*** WORKING DATA Section Begins ***

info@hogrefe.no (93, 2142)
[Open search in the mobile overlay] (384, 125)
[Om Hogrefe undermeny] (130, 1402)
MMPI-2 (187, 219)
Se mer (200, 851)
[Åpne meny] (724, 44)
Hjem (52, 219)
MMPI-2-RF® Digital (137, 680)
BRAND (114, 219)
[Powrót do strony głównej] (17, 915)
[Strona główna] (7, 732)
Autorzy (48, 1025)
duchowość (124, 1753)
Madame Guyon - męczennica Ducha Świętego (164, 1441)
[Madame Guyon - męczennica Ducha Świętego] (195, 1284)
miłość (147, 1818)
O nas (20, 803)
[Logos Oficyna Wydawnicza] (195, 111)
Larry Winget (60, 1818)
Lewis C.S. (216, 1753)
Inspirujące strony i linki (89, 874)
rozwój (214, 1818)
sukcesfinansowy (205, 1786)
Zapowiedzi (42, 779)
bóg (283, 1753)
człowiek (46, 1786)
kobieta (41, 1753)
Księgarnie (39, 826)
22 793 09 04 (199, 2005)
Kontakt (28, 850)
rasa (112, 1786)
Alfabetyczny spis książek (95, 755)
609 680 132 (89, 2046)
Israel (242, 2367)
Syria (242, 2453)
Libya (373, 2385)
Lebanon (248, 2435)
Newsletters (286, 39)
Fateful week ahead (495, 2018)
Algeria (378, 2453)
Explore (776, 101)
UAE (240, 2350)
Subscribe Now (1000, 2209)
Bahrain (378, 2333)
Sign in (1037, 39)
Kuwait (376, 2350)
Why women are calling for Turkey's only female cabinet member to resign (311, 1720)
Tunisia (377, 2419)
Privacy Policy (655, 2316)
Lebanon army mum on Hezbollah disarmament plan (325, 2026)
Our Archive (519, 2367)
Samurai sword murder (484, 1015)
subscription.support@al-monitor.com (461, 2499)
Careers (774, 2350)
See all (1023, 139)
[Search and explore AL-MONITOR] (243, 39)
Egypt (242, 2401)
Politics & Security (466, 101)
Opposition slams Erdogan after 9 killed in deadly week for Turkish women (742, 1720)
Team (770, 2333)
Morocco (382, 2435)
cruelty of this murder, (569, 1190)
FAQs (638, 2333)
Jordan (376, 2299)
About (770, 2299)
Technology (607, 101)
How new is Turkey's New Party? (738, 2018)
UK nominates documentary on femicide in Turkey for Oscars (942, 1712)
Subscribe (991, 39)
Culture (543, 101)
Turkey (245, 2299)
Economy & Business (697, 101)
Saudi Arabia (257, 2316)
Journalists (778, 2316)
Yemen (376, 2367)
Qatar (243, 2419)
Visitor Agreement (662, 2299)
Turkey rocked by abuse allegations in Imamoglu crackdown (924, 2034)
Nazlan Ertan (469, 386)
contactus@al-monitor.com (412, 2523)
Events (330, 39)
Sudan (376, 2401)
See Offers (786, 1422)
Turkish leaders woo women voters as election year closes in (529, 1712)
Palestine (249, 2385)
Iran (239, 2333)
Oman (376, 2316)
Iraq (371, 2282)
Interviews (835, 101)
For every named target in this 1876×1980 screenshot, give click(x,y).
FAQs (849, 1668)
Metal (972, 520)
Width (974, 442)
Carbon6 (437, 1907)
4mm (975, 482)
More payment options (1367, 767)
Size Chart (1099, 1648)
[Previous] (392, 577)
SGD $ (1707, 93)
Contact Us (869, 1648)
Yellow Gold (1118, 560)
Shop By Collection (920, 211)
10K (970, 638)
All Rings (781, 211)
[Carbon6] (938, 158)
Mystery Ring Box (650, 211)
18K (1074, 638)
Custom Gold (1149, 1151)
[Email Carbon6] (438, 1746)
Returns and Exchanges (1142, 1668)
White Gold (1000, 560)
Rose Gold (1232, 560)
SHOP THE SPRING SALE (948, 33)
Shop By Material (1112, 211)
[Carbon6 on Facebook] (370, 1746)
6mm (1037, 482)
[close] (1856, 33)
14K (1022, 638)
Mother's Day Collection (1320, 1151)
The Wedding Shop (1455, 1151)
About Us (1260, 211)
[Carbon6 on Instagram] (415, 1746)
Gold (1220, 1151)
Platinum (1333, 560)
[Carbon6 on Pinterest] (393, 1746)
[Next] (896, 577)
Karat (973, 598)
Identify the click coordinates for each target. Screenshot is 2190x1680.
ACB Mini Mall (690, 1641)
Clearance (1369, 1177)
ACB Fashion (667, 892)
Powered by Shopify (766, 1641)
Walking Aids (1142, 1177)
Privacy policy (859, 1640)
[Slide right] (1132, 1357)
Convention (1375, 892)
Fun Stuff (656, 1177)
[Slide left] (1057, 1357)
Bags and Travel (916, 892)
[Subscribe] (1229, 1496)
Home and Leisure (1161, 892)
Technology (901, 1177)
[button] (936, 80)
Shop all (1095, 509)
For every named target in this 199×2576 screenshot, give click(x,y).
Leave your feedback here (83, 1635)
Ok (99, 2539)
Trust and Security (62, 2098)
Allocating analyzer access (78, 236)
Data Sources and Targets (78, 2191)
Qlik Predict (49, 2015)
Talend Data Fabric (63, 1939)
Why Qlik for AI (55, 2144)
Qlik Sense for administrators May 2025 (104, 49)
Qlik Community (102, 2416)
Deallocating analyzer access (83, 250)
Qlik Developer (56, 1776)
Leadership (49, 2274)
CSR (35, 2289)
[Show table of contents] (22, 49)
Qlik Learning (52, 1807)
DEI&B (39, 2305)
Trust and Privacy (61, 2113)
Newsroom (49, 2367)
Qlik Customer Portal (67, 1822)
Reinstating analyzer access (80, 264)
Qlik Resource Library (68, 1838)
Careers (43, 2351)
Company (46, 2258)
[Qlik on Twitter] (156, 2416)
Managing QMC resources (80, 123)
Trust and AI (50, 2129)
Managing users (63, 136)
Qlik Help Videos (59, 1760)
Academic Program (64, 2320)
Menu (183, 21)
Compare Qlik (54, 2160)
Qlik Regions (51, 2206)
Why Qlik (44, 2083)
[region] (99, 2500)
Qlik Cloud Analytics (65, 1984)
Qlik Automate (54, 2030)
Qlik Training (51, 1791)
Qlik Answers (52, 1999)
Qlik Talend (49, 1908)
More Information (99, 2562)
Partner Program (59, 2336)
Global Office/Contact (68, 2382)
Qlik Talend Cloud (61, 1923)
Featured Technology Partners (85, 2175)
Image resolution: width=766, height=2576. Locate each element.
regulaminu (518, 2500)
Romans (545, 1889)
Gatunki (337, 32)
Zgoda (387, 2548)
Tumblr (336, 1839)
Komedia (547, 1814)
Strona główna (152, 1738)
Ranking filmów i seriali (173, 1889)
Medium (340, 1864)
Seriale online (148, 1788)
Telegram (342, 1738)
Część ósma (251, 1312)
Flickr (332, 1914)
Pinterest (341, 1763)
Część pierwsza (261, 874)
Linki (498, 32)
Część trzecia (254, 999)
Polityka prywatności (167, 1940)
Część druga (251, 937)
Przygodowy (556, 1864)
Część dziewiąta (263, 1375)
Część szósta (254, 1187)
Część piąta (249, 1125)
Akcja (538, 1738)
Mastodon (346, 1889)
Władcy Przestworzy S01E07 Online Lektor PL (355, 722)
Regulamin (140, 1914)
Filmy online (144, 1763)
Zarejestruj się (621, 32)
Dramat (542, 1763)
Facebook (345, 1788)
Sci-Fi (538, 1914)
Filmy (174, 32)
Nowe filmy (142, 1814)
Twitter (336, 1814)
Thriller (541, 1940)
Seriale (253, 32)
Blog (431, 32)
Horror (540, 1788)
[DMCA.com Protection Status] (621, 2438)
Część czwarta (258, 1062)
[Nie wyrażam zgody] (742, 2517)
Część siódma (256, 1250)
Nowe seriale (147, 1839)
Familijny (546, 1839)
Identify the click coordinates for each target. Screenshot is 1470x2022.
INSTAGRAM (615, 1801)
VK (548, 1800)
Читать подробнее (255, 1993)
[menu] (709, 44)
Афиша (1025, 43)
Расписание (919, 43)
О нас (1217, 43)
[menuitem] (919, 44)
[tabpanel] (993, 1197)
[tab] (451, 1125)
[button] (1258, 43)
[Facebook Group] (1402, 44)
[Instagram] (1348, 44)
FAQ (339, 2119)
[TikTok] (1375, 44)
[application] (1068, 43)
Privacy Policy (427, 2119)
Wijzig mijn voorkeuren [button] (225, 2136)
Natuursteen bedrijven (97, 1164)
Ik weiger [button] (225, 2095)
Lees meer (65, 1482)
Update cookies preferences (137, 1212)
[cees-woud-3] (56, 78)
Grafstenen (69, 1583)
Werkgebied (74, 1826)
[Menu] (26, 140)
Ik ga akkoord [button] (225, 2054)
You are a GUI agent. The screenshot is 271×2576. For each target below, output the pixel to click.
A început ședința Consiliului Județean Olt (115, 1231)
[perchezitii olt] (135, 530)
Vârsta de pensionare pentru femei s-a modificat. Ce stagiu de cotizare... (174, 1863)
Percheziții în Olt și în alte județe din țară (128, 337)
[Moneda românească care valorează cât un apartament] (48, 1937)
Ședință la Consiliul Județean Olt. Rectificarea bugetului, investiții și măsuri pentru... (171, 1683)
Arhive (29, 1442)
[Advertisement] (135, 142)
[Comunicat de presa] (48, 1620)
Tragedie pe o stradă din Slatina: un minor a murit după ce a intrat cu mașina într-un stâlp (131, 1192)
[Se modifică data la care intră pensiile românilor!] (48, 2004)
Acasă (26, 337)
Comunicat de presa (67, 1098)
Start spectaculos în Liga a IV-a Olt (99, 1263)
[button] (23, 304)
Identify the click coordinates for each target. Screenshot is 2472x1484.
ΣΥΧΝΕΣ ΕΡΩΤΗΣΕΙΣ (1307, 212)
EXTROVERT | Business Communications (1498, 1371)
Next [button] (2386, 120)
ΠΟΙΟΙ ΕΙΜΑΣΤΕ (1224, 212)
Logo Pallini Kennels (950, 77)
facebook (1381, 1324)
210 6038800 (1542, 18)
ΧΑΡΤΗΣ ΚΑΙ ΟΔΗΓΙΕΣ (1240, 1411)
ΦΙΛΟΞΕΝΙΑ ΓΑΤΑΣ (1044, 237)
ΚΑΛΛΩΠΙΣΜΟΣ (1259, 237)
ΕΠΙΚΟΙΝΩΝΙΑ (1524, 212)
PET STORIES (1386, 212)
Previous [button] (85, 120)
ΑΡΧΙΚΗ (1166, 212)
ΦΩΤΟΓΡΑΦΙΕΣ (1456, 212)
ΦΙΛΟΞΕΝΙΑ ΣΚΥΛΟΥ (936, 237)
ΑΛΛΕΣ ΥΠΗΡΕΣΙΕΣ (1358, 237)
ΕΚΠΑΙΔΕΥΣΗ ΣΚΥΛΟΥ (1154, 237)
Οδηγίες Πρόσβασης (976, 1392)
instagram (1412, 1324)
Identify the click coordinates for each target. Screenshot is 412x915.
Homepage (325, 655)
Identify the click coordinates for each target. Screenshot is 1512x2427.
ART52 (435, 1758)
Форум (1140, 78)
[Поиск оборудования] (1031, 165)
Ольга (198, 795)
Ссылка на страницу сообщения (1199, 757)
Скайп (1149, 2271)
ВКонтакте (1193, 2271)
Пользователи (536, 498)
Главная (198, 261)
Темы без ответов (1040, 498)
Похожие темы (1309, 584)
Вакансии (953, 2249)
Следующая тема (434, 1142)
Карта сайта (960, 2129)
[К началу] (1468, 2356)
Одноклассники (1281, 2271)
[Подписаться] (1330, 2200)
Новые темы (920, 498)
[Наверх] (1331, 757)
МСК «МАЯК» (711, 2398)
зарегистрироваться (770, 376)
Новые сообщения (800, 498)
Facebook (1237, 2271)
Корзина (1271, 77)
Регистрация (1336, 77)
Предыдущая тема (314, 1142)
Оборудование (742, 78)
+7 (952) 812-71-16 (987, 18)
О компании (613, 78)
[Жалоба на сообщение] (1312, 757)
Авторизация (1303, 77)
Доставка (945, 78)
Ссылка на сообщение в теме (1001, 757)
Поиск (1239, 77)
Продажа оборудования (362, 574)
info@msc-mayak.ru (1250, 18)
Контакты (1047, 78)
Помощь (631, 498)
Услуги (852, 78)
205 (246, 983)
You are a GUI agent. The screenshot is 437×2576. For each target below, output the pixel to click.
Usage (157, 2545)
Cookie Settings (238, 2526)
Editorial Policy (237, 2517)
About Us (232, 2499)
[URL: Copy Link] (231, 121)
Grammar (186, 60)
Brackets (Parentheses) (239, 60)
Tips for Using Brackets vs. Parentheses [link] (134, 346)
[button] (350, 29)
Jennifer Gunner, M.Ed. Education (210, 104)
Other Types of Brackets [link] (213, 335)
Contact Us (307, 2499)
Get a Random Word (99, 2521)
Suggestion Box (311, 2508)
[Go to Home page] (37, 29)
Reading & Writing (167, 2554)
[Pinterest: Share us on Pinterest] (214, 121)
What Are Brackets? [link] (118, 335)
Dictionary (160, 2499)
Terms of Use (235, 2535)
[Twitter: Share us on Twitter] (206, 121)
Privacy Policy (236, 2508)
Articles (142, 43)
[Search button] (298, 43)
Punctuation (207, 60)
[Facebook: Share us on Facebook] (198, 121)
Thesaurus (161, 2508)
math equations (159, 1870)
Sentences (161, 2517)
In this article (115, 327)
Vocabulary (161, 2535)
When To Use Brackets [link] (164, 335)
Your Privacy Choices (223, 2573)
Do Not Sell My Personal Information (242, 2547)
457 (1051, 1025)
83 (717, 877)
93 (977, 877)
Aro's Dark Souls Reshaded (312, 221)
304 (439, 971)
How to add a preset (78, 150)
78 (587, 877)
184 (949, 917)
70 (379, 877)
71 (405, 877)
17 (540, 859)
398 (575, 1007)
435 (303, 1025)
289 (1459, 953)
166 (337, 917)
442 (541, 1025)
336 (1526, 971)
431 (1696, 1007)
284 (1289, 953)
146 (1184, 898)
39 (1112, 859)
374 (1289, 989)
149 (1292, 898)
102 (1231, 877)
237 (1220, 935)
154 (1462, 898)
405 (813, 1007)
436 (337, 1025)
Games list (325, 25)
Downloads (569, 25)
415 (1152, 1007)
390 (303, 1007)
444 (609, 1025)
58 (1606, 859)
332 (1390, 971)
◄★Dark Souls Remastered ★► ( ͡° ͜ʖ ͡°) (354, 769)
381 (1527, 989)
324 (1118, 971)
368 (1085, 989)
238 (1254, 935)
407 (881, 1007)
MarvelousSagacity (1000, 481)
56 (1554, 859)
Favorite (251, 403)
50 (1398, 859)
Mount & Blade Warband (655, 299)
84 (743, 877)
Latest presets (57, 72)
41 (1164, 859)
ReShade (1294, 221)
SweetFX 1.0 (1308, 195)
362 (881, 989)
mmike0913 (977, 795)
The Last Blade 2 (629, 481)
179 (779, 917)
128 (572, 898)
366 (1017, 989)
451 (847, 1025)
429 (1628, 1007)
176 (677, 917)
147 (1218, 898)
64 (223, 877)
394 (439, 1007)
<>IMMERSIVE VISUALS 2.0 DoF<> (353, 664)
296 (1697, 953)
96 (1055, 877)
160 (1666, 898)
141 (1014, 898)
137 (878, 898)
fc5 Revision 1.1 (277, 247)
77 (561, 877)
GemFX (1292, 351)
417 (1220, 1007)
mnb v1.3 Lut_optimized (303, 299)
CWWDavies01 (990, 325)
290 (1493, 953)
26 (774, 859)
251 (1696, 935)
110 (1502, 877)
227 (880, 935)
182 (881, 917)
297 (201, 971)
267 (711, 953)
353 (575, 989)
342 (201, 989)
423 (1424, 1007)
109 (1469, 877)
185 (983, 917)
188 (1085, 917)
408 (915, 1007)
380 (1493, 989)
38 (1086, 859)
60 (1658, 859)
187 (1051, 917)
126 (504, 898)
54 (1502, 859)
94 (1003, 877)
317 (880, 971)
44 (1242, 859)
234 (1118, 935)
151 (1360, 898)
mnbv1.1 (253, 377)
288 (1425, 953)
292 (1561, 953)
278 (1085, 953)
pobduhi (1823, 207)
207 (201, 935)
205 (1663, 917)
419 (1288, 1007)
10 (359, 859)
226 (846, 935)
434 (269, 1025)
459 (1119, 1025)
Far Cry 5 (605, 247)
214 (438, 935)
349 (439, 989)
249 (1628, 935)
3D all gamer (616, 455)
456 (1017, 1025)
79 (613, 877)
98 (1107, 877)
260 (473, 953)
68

*** WORKING DATA Section Ends ***

→ ACTIVITY
Copy out precisely the lines from the line with "Część dziewiąta (263, 1375)" to the line with "Nowe seriale (147, 1839)" in the material above, including those two lines and omitting all the rest.

→ SOLUTION BELOW
Część dziewiąta (263, 1375)
Część szósta (254, 1187)
Część piąta (249, 1125)
Akcja (538, 1738)
Mastodon (346, 1889)
Władcy Przestworzy S01E07 Online Lektor PL (355, 722)
Regulamin (140, 1914)
Filmy online (144, 1763)
Zarejestruj się (621, 32)
Dramat (542, 1763)
Facebook (345, 1788)
Sci-Fi (538, 1914)
Filmy (174, 32)
Nowe filmy (142, 1814)
Twitter (336, 1814)
Thriller (541, 1940)
Seriale (253, 32)
Blog (431, 32)
Horror (540, 1788)
[DMCA.com Protection Status] (621, 2438)
Część czwarta (258, 1062)
[Nie wyrażam zgody] (742, 2517)
Część siódma (256, 1250)
Nowe seriale (147, 1839)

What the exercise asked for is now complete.